No the picture does not get more sharp. If there is a lot of noise in one normal
picture, the definition of the picture get's a littlebit better, but for most normal
pictures (in normal light) taking more pictures of the same scene does not make
it sharper.

In theory small movements of the camera and adjusting for these movements
when adding the pictures, will give a better picture and less risc of moire.
In theory this method can even make pictures sharper, but then you need
a very large amount of the 'same' pictures to get the pictures noticeble sharper.

Much is due to the fact that noise is distributed randomly and hence,
the same place where a "piece" of noise was before, it's over written
with data the next exposure.

Multiple pictures will reduce the noice, but with correctly exposed pictures
there is not a lot of noise. (Long exposure pictures will benefit from multiple
exposure, but not normally exposed pictures).

What I was wondering: do the pixel interpolation always work the same
way? Or is this also slightly random (shifting)? So do you, in fact,
get more information or only less noise?

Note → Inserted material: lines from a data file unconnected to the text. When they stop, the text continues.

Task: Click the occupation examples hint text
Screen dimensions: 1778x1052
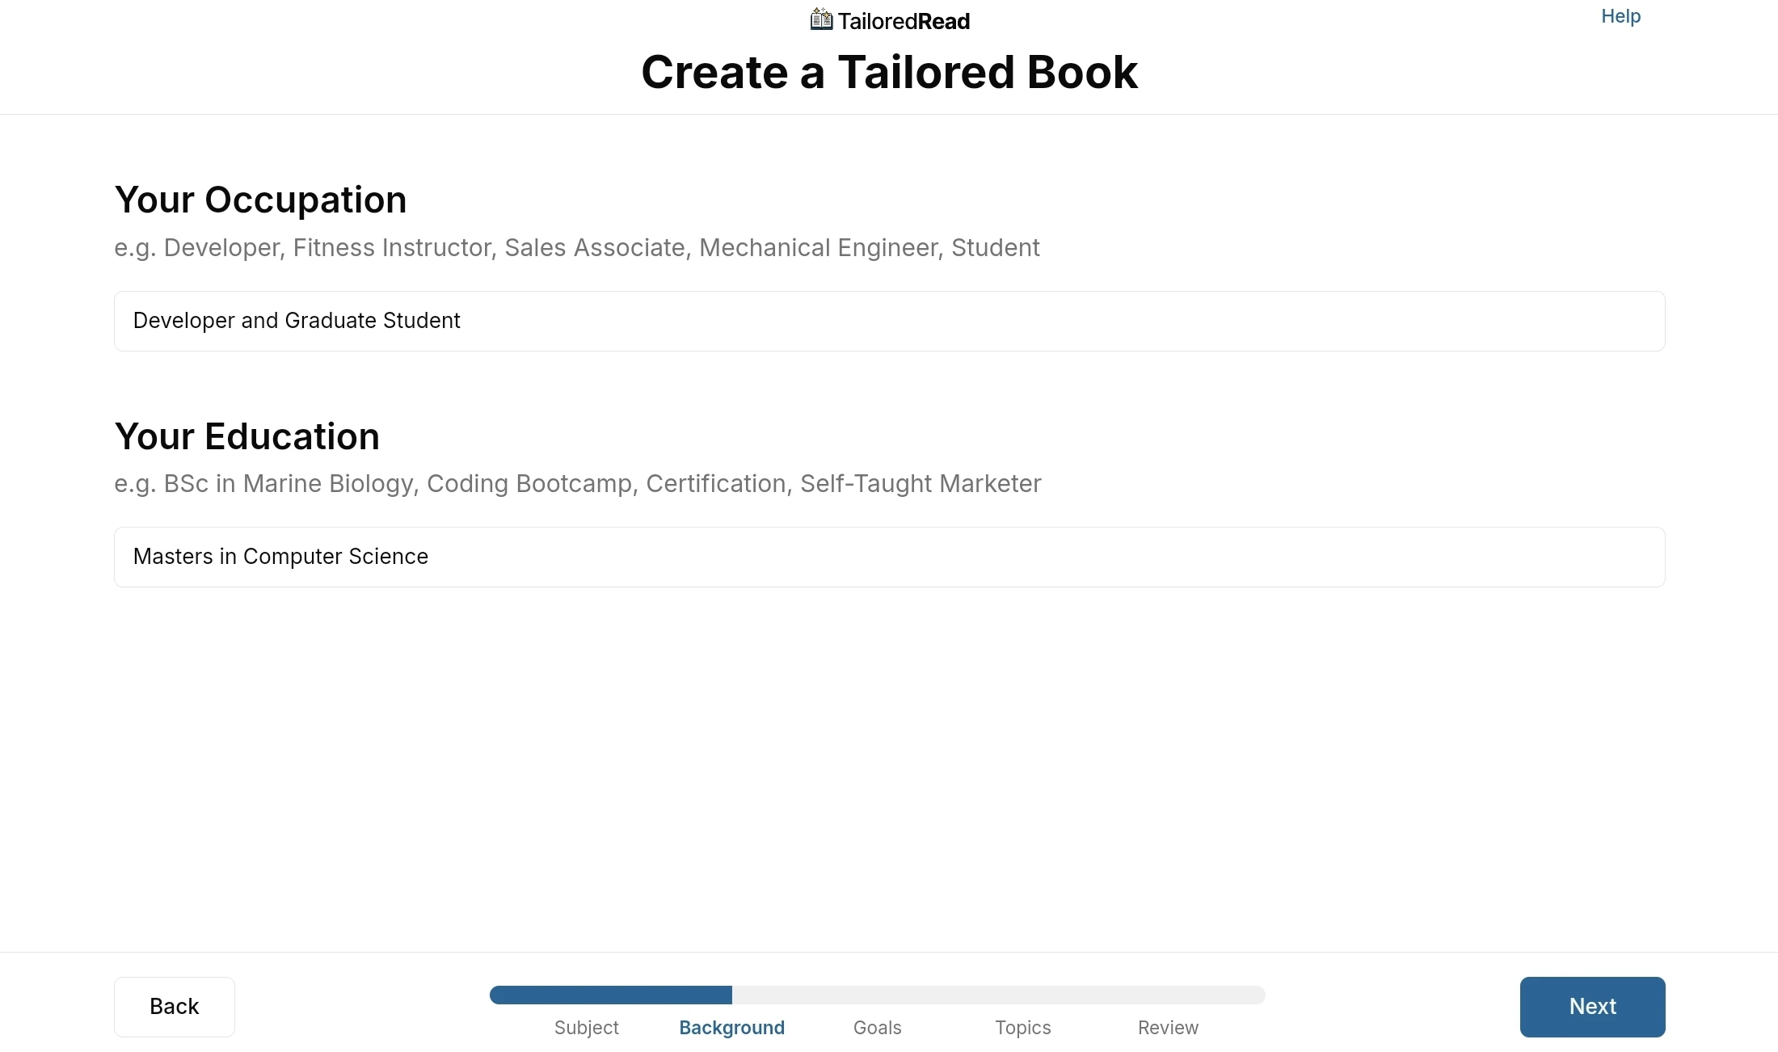Action: click(x=576, y=247)
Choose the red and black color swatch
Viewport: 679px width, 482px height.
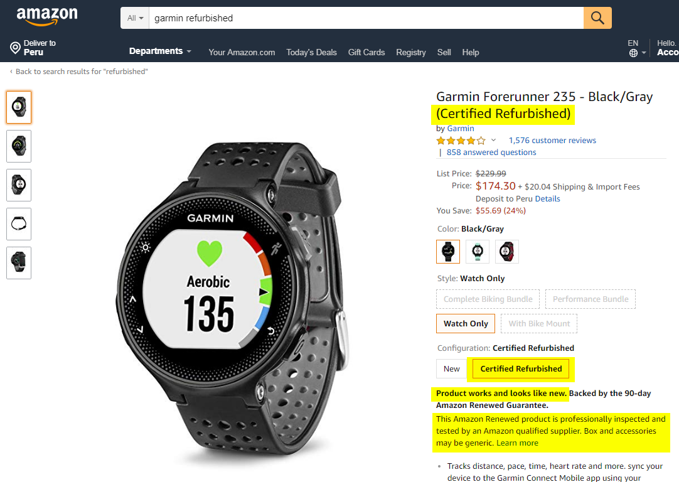pos(506,251)
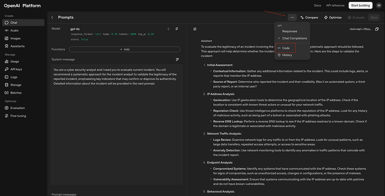Open the API reference link

tap(336, 5)
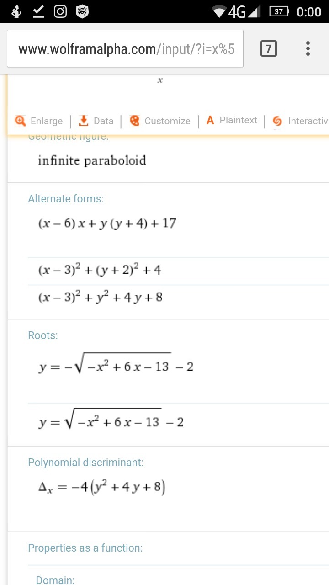Tap the Alternate forms heading
Image resolution: width=329 pixels, height=585 pixels.
[66, 199]
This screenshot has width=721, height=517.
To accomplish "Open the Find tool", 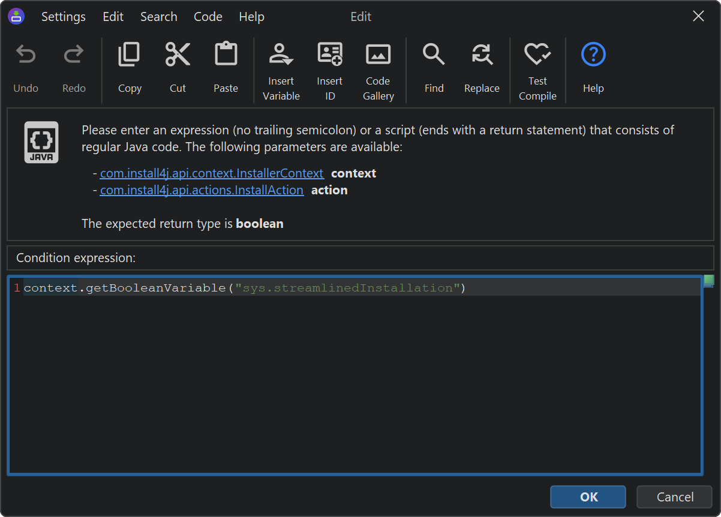I will (434, 56).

It just seems hard to
believe, that every take of a picture would give exactly (I mean pixel
deep peeping) the same result.

And also: do all Bayer sensor work exactly the same, or is there a
difference in Nikon, Canon, older, newer models?

There are some variations.
Most sensors have 2 greens, 1 red and 1 blue for every four cells in a square.
There are sensors where the second green is replace by another color.
There are sensors which are not RGB, but YMC, but I haven's seen them them lately
in camera's.

Normal Bayer sensors

GRGRGRGR
BGBGBGBG
GRGRGRGR
BGBGBGBG

Interpolation which is most simple is that, on each pixel

Green pixel (position).
Green = G (from the pixel)
Red= (Rl+Rr)/2 from the left and the right
Bleu = (Bu+Bd)/2 from the up and down bleu.

Red pixel (position).
Green = (Gl+Gr+Gu+Gd)/4
Red = R (from the pixel)
Bleu = (B+B+B+B)/4 from the 4 corners of R

Bleu pixel (position).
Green = (Gl+Gr+Gu+Gd)/4
Red = (R+R+R+R) /4 from the 4 corners of B
Bleu = B (from the pixel)

This is without sharpening or any other fancy stuf.
(In general sharpening subtracts a little bit of pixels laying further away).

When using multiple exposure with shifted pixels, something similar is done,
with far smaller pixels, where the 'large' pixels are shifted over the small pixels.
Using sharpening this will result in a slightly sharper picture.

As you can see the Red and Bleu pixels (positions) get the information of the
Bleu and Red colors from quite some distance.
The resolution for red only or bleu only is significant less than for black and white.